Designing Effective Management Training and Education for Small Businesses
Vol. Volume 2, Number 2 September/1997
Kelwyn A. D'Souza, Robert Askew, and Vikki Richardson
Kelwyn A. D'Souza is Associate Professor and Chairperson of the Department of Management, School of Business at Hampton University, Hampton, Virginia. At the time of the study, Robert Askew was Director, Center for Entrepreneurial Studies (CES), Hampton University and currently he is Associate Professor at Norfolk State University. Vikki Richardson is Former Graduate Student, School of Business, Hampton University, and is currently with Ford Motor Company, Detroit, Michigan. The paper draws upon the results from the ETTAP grant number ETTAP9596/HAM supported by the Office of the Small and Disadvantaged Business Utilization, U. S. Department of Transportation, Washington, D. C. (1995). The activities of the CES are supported by the Kellogg Foundation.
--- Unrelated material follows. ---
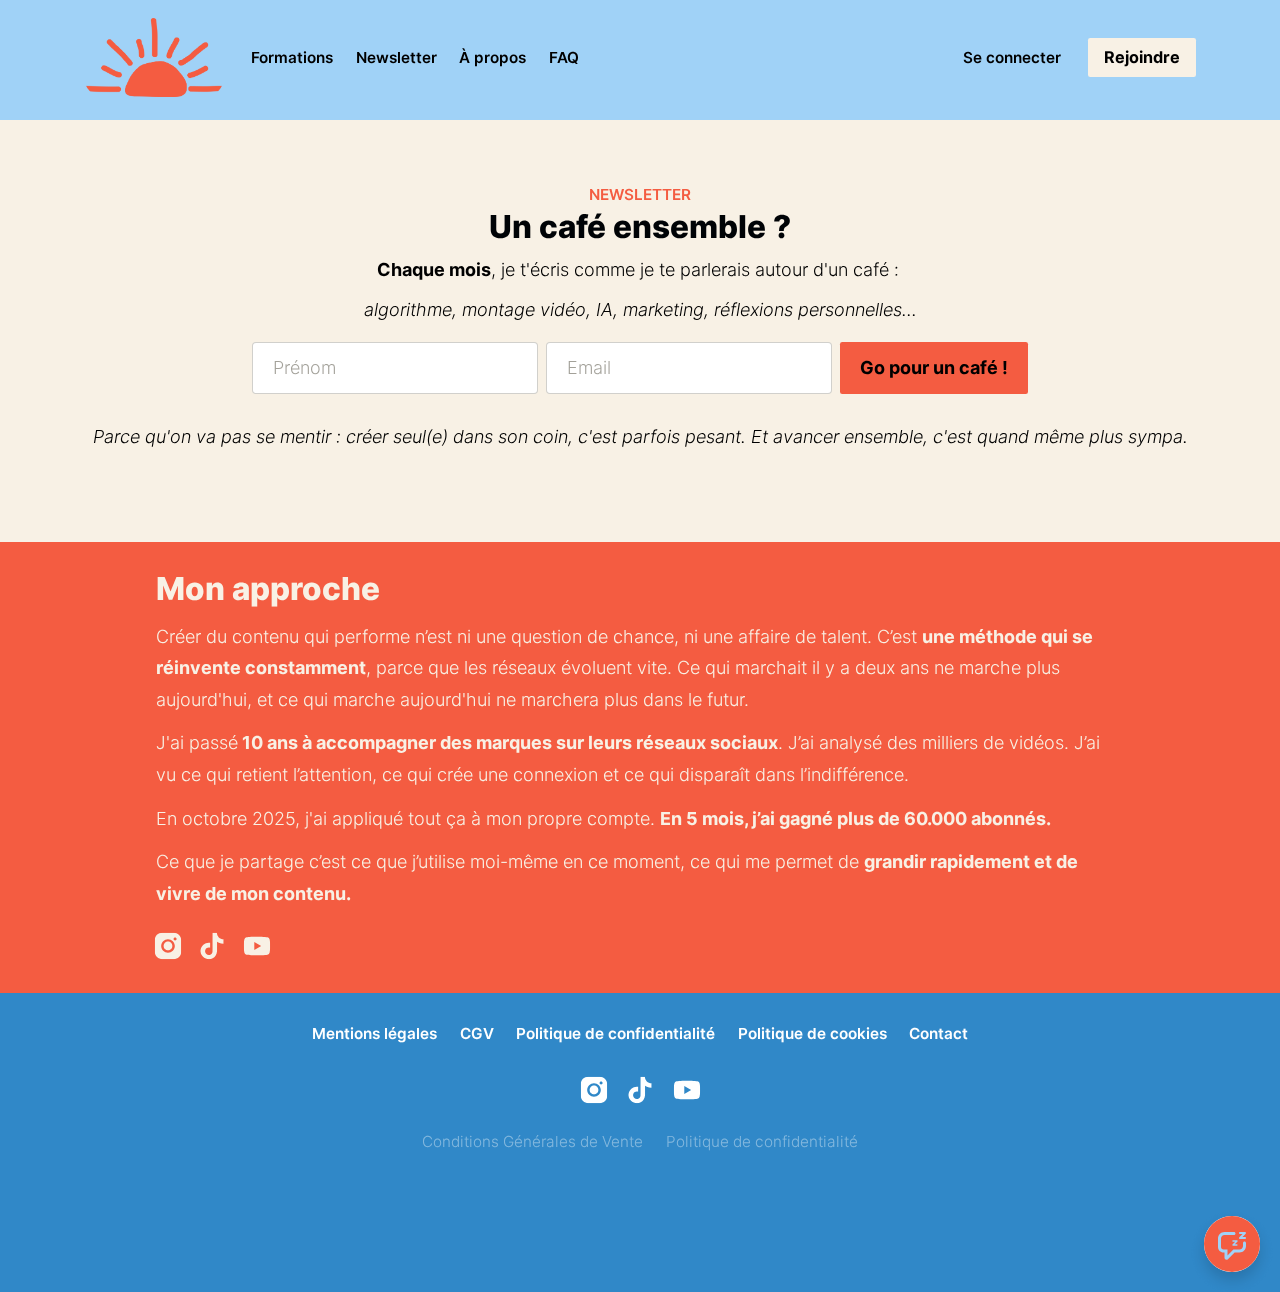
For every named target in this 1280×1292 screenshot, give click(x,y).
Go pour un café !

Designing effective management training programs for small business owners and managers require a great deal of pre-planning. Management educators from business schools have offered traditional training programs developed for students seeking careers with large corporations and academic institutes. These programs have not addressed the unique problems faced by small businesses, resulting in a poor response to training announcements. This paper presents the result of a pilot study conducted to analyze the training needs of small businesses located in the largest metropolitan areas of the Commonwealth of Virginia, and recommends problem-oriented management training modules that balance theory and practice. In the first part of the study, a series of informal seminars were organized on selected topics of interest to small business owners and managers. The on-site feedback obtained through the evaluations were statistically analyzed to summarize the responses and design the modules. In the second part of the study, each module was conducted at different sites and the management effectiveness was monitored. The first and second parts of the study are reported in this paper.
Small business training, management training, training and management effectiveness.